What you should do: Lines containing "Streets" should be pulled from the material below.

START Provided records

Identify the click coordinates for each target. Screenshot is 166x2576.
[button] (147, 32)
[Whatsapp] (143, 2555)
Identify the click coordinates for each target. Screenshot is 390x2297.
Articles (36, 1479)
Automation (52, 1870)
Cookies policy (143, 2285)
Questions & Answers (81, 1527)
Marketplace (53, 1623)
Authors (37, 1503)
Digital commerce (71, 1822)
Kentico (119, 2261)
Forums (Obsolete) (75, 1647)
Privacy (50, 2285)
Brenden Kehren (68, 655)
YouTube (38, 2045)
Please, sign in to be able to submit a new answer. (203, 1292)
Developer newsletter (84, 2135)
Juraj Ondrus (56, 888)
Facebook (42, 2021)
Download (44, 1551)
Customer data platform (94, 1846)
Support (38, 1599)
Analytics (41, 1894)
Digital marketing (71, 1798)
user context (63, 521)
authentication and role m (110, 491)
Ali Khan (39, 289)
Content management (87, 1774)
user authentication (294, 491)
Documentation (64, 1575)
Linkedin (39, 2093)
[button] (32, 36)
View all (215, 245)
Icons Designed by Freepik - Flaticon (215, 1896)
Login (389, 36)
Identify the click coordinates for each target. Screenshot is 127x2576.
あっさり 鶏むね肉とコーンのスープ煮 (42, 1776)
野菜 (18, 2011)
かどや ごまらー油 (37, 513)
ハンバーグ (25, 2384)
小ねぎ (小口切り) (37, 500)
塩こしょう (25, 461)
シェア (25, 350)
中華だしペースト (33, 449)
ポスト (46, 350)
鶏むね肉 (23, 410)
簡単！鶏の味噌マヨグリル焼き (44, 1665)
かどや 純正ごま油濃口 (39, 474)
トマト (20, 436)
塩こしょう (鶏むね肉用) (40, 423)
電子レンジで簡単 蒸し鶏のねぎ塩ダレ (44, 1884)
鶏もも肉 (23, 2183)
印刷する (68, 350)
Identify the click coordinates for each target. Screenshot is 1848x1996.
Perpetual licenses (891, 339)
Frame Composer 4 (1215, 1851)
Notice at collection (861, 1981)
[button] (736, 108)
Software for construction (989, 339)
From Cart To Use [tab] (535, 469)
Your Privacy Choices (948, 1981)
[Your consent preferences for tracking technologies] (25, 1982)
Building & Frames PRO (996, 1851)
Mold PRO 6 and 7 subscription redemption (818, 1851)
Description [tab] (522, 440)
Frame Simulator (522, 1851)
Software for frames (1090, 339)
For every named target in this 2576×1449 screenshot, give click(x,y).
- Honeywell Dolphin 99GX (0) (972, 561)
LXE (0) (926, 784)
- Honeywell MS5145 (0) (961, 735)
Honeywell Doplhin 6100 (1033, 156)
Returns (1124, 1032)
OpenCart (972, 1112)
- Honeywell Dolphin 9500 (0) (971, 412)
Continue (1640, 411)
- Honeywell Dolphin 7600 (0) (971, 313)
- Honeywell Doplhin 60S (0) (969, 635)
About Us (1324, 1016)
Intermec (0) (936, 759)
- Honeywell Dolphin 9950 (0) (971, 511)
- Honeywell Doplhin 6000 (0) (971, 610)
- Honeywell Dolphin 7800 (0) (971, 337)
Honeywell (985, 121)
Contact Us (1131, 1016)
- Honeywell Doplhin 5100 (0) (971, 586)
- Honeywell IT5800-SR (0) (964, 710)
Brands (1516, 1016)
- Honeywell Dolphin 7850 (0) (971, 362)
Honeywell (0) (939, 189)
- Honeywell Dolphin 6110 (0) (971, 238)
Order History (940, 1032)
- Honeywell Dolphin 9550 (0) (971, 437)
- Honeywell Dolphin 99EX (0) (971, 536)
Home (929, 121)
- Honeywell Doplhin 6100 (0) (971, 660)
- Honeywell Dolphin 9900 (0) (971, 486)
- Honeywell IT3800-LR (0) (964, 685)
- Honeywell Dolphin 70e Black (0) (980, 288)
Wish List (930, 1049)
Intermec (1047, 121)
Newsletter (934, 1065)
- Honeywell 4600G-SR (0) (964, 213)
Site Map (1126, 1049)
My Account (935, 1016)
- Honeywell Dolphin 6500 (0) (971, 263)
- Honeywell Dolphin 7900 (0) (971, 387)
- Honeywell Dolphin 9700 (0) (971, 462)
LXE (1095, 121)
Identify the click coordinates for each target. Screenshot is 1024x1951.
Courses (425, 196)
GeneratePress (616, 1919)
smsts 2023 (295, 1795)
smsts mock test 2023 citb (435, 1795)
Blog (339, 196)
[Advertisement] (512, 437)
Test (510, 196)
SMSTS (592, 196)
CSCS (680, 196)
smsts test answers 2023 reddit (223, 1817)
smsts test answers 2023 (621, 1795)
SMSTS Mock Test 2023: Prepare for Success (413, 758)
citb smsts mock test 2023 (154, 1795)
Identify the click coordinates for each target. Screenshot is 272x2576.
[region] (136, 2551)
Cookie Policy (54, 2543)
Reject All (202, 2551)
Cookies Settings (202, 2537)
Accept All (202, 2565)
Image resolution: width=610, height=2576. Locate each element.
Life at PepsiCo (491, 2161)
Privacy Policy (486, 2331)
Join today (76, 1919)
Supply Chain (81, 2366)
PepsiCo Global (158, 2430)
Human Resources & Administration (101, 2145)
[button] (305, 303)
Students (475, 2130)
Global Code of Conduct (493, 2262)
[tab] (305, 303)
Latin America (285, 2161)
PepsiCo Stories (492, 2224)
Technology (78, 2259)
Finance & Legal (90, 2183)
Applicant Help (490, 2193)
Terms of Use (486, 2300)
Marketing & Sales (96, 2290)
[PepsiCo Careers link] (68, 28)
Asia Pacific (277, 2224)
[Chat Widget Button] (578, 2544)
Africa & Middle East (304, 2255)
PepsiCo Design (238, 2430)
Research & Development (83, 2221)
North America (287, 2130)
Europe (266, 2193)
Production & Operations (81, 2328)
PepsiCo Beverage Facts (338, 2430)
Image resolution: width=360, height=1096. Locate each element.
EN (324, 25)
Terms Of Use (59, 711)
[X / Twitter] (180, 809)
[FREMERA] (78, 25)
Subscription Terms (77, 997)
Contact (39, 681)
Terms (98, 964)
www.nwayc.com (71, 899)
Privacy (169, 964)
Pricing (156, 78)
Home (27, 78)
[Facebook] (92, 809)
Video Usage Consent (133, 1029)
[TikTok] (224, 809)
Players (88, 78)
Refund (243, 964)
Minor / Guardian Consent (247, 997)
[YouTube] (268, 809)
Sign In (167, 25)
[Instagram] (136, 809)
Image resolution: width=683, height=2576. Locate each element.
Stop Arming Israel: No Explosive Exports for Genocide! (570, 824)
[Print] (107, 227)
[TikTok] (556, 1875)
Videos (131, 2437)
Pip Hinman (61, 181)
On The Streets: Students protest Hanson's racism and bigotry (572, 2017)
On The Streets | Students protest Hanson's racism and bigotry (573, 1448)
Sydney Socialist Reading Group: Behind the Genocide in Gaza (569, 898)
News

END Provided records

Response to the exercise:
On The Streets: Students protest Hanson's racism and bigotry (572, 2017)
On The Streets | Students protest Hanson's racism and bigotry (573, 1448)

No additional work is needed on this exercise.